- _PROBLEM REQUIREMENTS_:
Each line from the one holding "Task: Open the Μανταμάδος label box" to the last line of the listing must be set down exactly. No pictures are to be included.

-------- RECORD EXTRACTS

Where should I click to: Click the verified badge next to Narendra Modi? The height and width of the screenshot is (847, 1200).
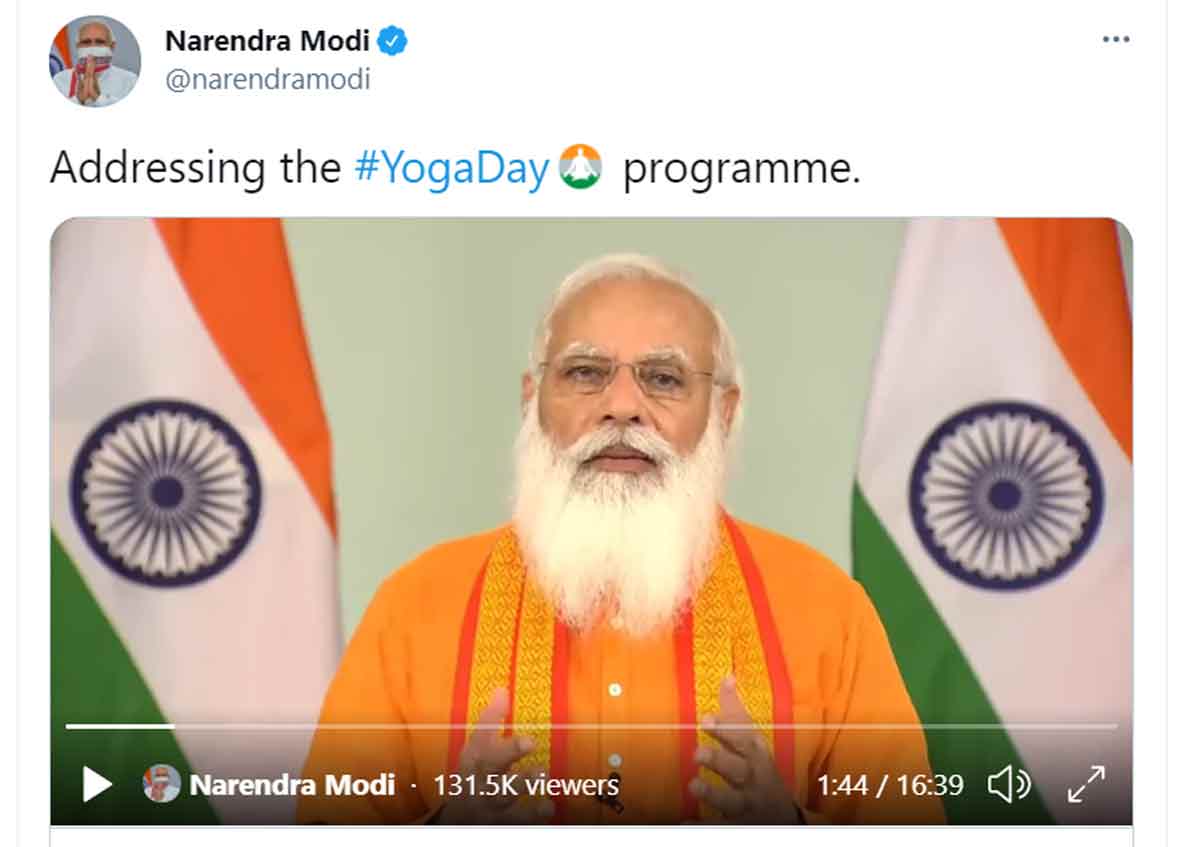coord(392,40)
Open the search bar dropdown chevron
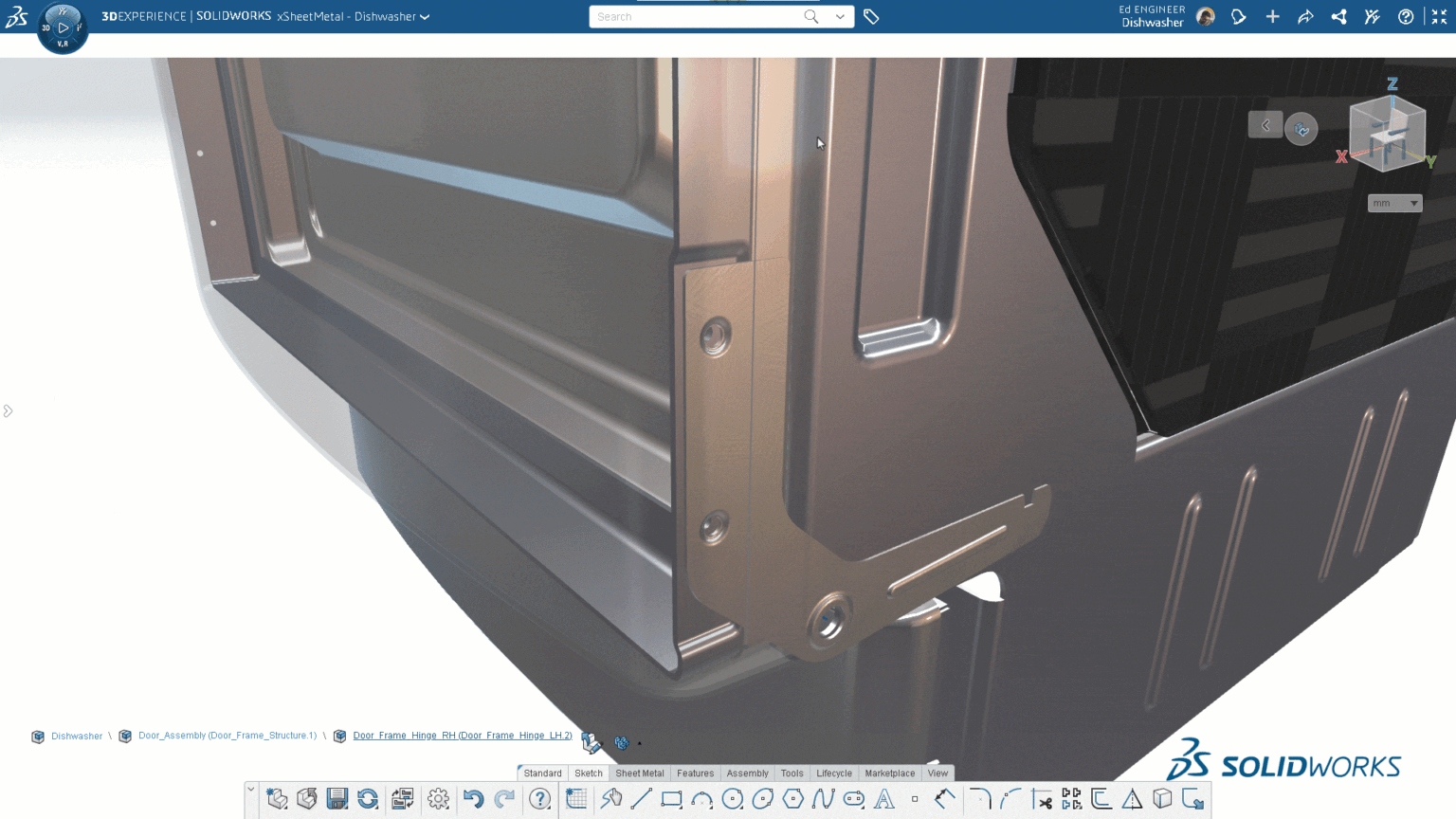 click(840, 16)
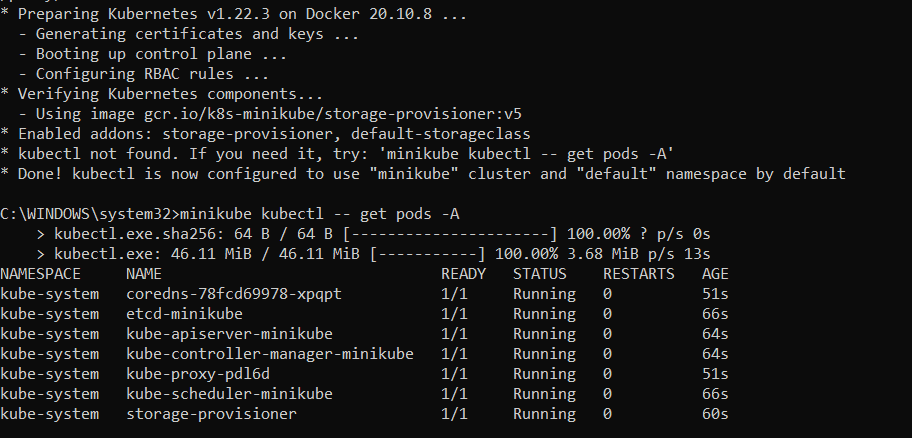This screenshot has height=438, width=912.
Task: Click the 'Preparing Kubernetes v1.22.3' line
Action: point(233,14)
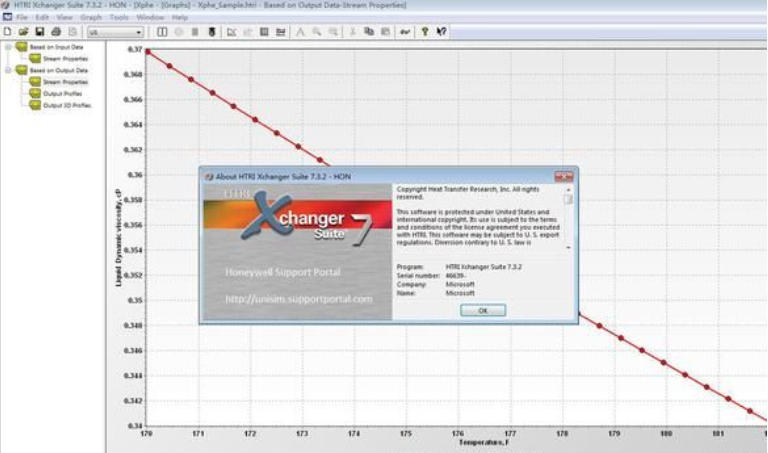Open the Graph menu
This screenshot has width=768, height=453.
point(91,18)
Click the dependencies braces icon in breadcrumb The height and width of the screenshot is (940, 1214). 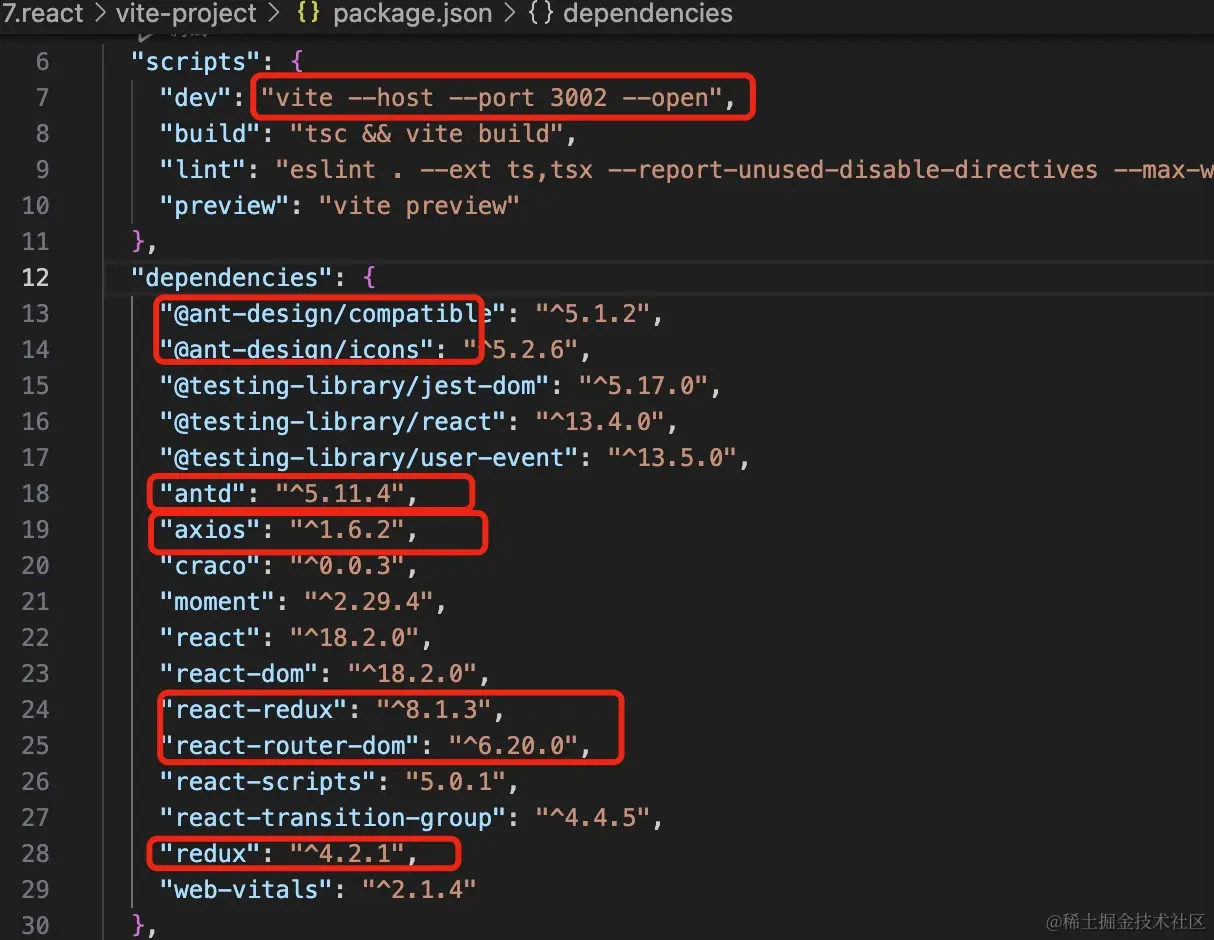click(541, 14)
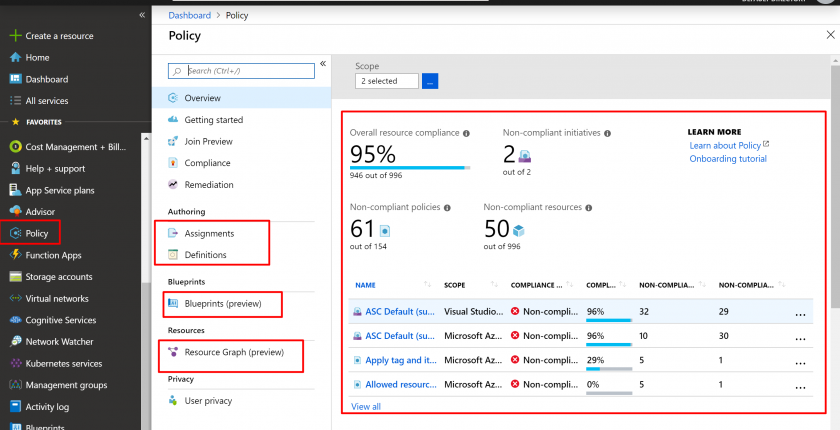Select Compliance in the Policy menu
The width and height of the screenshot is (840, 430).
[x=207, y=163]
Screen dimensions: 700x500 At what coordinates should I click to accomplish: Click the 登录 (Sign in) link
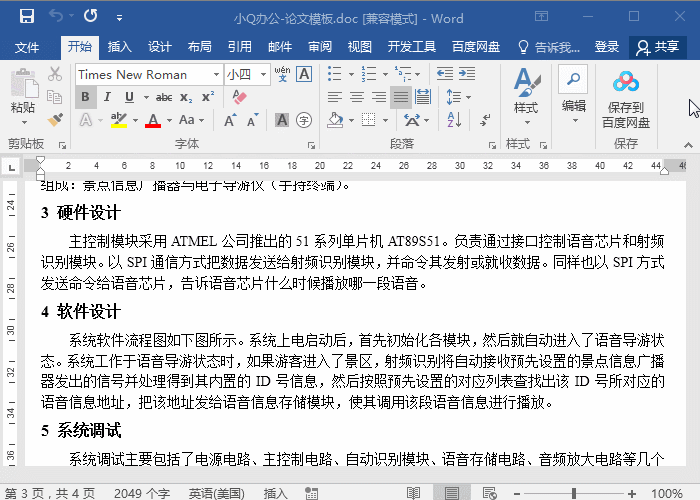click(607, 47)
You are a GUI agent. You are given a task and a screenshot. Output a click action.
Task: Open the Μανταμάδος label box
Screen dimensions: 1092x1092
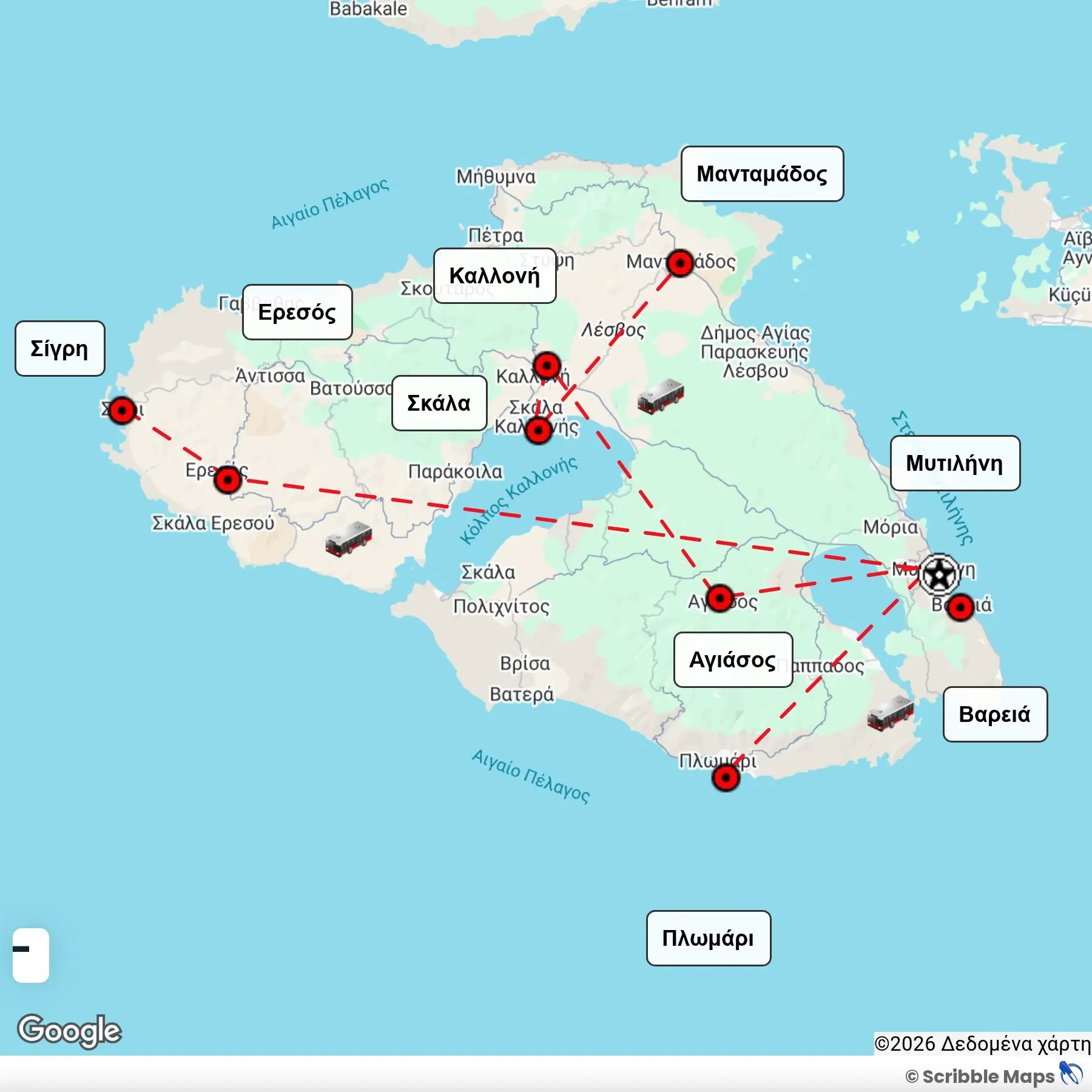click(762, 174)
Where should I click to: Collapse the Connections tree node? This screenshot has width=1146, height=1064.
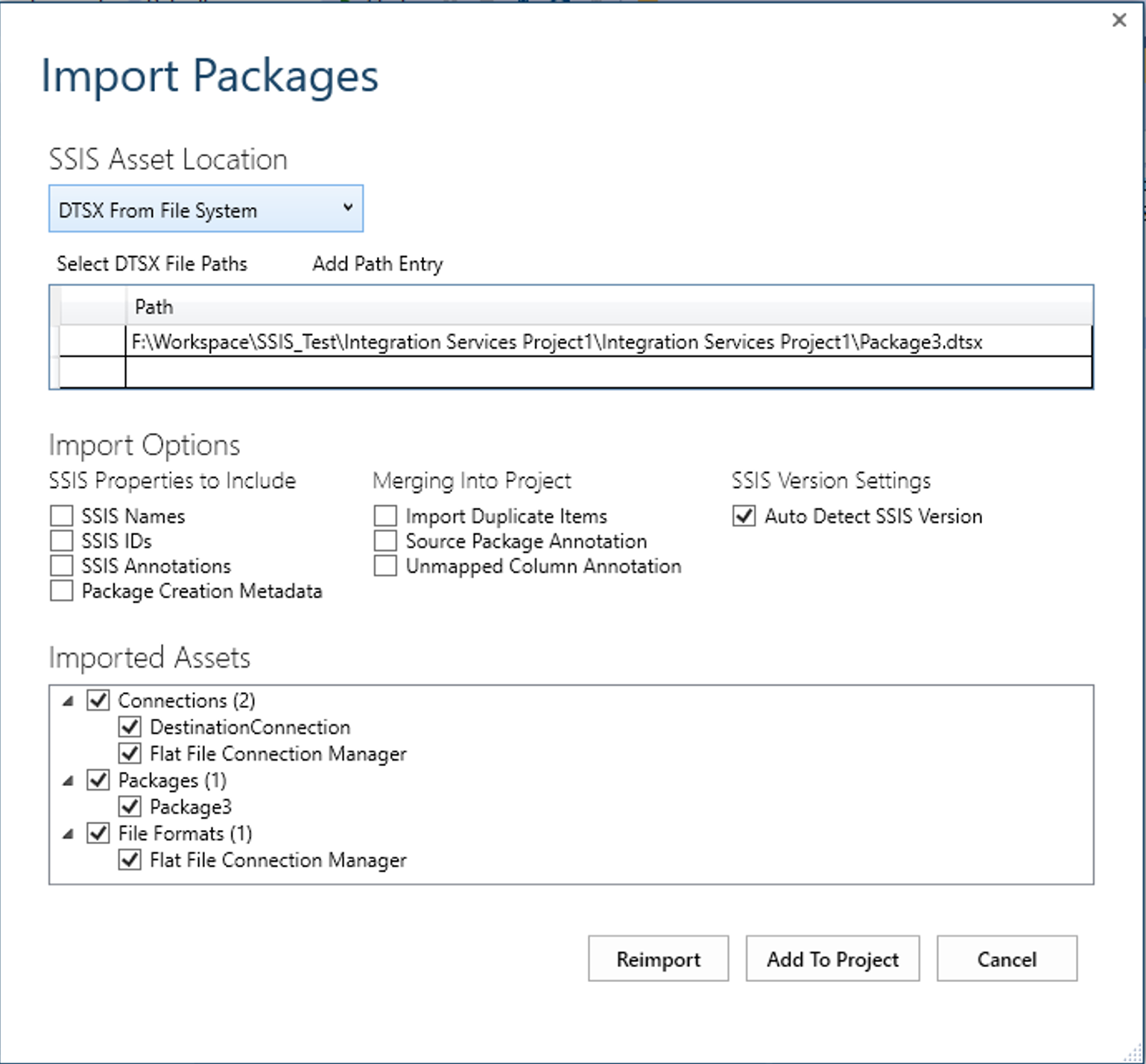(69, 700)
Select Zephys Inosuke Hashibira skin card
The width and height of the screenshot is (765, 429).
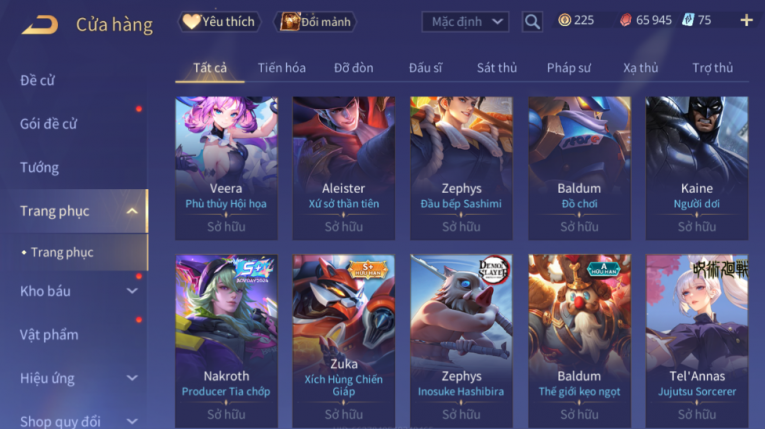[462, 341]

----------------

- _RESULT BELOW_:
Task: Open the Μανταμάδος label box
Screen dimensions: 1092x1092
click(762, 174)
Where should I click to: Collapse the Connections tree node? This screenshot has width=1146, height=1064.
(69, 700)
Select Zephys Inosuke Hashibira skin card
The width and height of the screenshot is (765, 429).
[462, 341]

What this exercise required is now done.